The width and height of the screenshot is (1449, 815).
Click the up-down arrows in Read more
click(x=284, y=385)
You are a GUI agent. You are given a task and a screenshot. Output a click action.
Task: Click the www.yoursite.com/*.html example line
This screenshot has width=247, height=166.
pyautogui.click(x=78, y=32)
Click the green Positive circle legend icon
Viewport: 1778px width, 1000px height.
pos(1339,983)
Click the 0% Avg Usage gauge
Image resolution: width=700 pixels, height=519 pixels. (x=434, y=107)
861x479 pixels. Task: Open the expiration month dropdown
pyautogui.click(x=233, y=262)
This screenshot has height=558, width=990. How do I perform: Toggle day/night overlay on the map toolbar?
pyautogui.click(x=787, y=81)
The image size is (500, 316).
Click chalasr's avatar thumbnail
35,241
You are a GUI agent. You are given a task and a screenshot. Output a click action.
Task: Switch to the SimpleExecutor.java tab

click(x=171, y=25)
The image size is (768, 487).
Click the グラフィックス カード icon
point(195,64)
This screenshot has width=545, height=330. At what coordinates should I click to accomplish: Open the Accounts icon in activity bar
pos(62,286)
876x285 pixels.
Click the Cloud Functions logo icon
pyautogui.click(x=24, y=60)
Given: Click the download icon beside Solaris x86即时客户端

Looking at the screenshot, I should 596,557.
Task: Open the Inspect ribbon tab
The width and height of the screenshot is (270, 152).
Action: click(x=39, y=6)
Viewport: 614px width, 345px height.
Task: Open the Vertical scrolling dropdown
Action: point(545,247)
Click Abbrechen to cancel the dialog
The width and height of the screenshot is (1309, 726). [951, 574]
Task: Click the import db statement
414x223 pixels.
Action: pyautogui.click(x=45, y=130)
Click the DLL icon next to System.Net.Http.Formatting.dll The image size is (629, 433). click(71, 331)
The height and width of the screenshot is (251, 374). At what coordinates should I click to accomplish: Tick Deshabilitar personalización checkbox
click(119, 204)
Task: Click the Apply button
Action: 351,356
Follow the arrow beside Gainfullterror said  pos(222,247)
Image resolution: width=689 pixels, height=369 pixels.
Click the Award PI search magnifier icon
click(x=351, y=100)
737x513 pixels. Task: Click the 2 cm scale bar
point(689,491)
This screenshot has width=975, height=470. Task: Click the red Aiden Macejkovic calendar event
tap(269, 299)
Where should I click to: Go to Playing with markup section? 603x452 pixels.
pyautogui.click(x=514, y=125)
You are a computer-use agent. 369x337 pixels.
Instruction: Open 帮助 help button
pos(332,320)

┄┄┄┄┄┄┄┄┄┄┄┄┄┄┄┄┄┄┄┄

> **WHAT TO DO**
Reproduce all of the data above, substituting "glyph" for every "icon" and leaving everything else unchanged.

> **FULL RESPONSE**
The width and height of the screenshot is (1449, 815).
Click the up-down arrows in Read more
click(x=284, y=385)
You are a GUI agent. You are given a task and a screenshot. Output a click action.
Task: Click the www.yoursite.com/*.html example line
This screenshot has width=247, height=166.
pyautogui.click(x=78, y=32)
Click the green Positive circle legend glyph
Viewport: 1778px width, 1000px height.
pos(1339,983)
Click the 0% Avg Usage gauge
Image resolution: width=700 pixels, height=519 pixels. (x=434, y=107)
861x479 pixels. Task: Open the expiration month dropdown
pyautogui.click(x=233, y=262)
This screenshot has height=558, width=990. How do I perform: Toggle day/night overlay on the map toolbar?
pyautogui.click(x=787, y=81)
The image size is (500, 316).
Click chalasr's avatar thumbnail
35,241
You are a GUI agent. You are given a task and a screenshot. Output a click action.
Task: Switch to the SimpleExecutor.java tab

click(x=171, y=25)
The image size is (768, 487).
Click the グラフィックス カード glyph
point(195,64)
This screenshot has width=545, height=330. At what coordinates should I click to accomplish: Open the Accounts glyph in activity bar
pos(62,286)
876x285 pixels.
Click the Cloud Functions logo glyph
pyautogui.click(x=24, y=60)
Given: Click the download glyph beside Solaris x86即时客户端

Looking at the screenshot, I should 596,557.
Task: Open the Inspect ribbon tab
The width and height of the screenshot is (270, 152).
Action: click(x=39, y=6)
Viewport: 614px width, 345px height.
Task: Open the Vertical scrolling dropdown
Action: point(545,247)
Click Abbrechen to cancel the dialog
The width and height of the screenshot is (1309, 726). [951, 574]
Task: Click the import db statement
414x223 pixels.
Action: pyautogui.click(x=45, y=130)
Click the DLL glyph next to System.Net.Http.Formatting.dll The image size is (629, 433). click(71, 331)
The height and width of the screenshot is (251, 374). At what coordinates should I click to accomplish: Tick Deshabilitar personalización checkbox
click(119, 204)
Task: Click the Apply button
Action: 351,356
Follow the arrow beside Gainfullterror said  pos(222,247)
Image resolution: width=689 pixels, height=369 pixels.
Click the Award PI search magnifier glyph
click(x=351, y=100)
737x513 pixels. Task: Click the 2 cm scale bar
point(689,491)
This screenshot has width=975, height=470. Task: Click the red Aiden Macejkovic calendar event
tap(269, 299)
Where should I click to: Go to Playing with markup section? 603x452 pixels.
pyautogui.click(x=514, y=125)
You are a computer-use agent. 369x337 pixels.
Instruction: Open 帮助 help button
pos(332,320)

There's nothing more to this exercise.